Fig. 9: EpsA-O in the intercellular space of B. subtilis biofilm.

a The volume space of a single EpsA-O molecule. By combining the data obtained by universal calibration method, intrinsic viscosity and NMR spectroscopy, the EpsA-O molecule was modeled with a String-of-beads model. The representative structure is a symmetrical comb with 0.5 degree of branching and 78 nm radius of gyration. The backbone has a persistence length of 11 nm. The polymer is composed of 12500 impenetrable beads of diameter 0.52 nm corresponding to the size of glucose molecule. b The mature WT biofilms were partially disrupted to obtain a better view into cell fibers composing the 3D structures.

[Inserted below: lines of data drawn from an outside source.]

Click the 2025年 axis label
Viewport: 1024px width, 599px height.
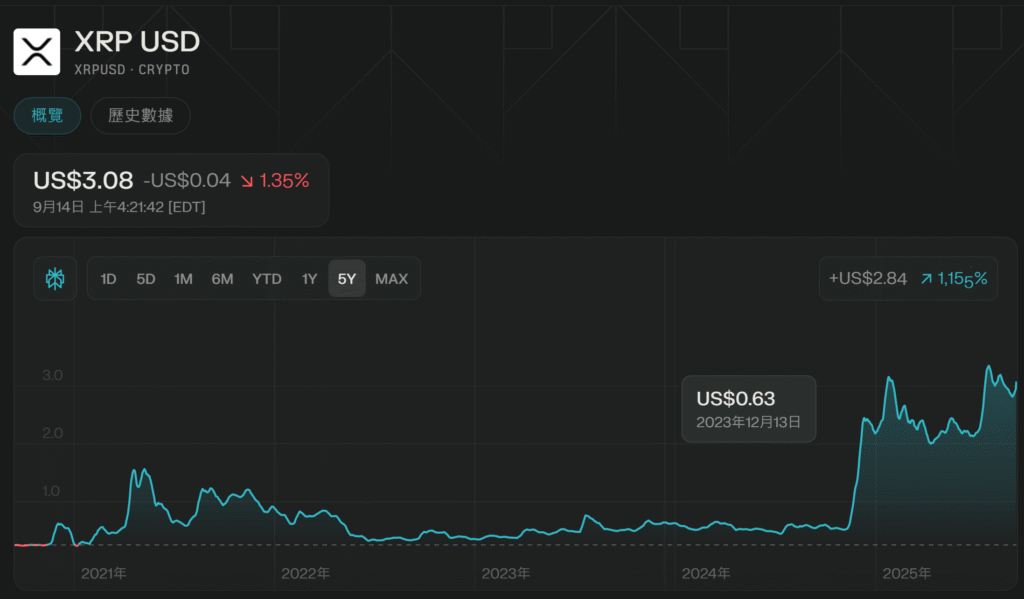(x=906, y=574)
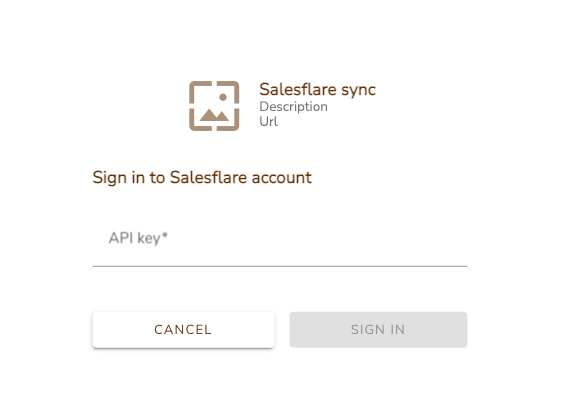587x419 pixels.
Task: Click the Sign in to Salesflare account heading
Action: coord(202,177)
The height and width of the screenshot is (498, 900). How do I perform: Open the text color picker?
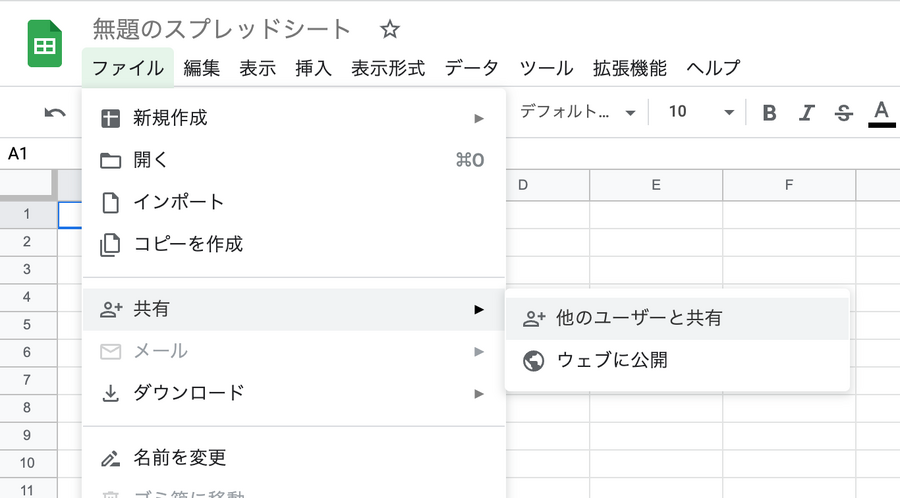coord(882,113)
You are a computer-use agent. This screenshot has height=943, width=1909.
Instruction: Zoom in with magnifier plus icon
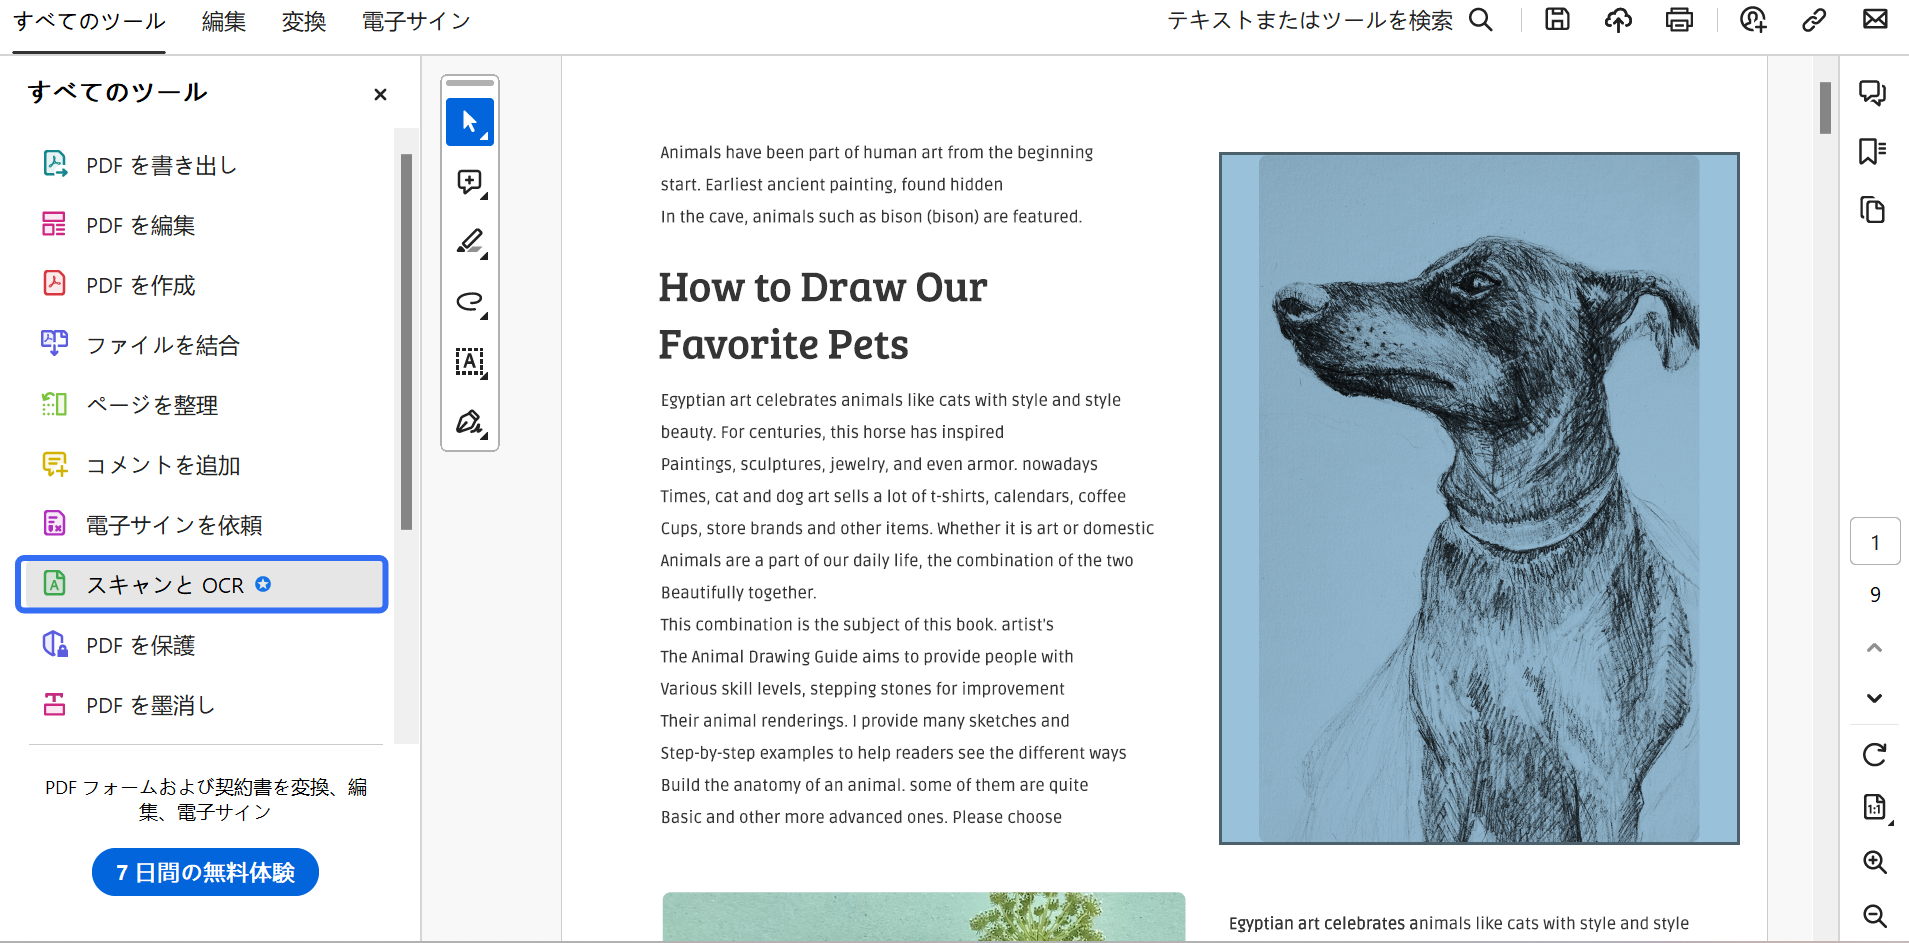(x=1874, y=862)
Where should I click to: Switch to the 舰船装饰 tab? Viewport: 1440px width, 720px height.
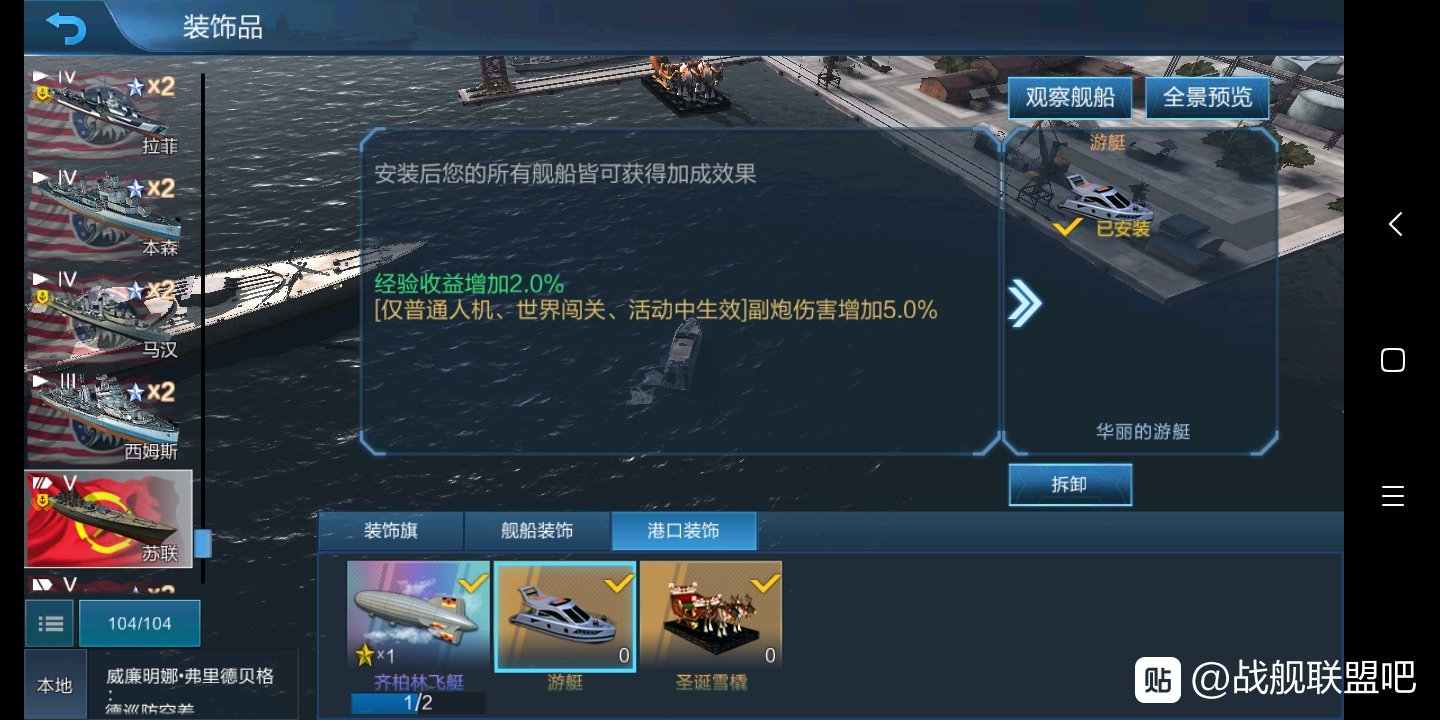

Scale bar represents 10 μm. c The volume fraction of intercellular space and the average distance between two neighboring cells were estimated to be (50 ± 10) % and 190 nm, respectively. d In the box of 190 × 190 × 190 nm³, EpsA-O was modeled at concentration slightly above c** (see Fig. 4b); each molecule is in different color. e The same box, but the opposing xz sides, representing the cell envelopes of two neighboring cells, were set to be impenetrable and were the starting points of growing EpsA-O molecules, 10 EpsA-O molecules for each bacterium (red for bacterium 1 and black for bacterium 2) are shown, corresponding to the actual EpsA-O concentration. f xz projection of the space in e, showing the empty space (pores) between bacterium 1 to bacterium 2. g Distribution of pore diameters as determined from five independent projections.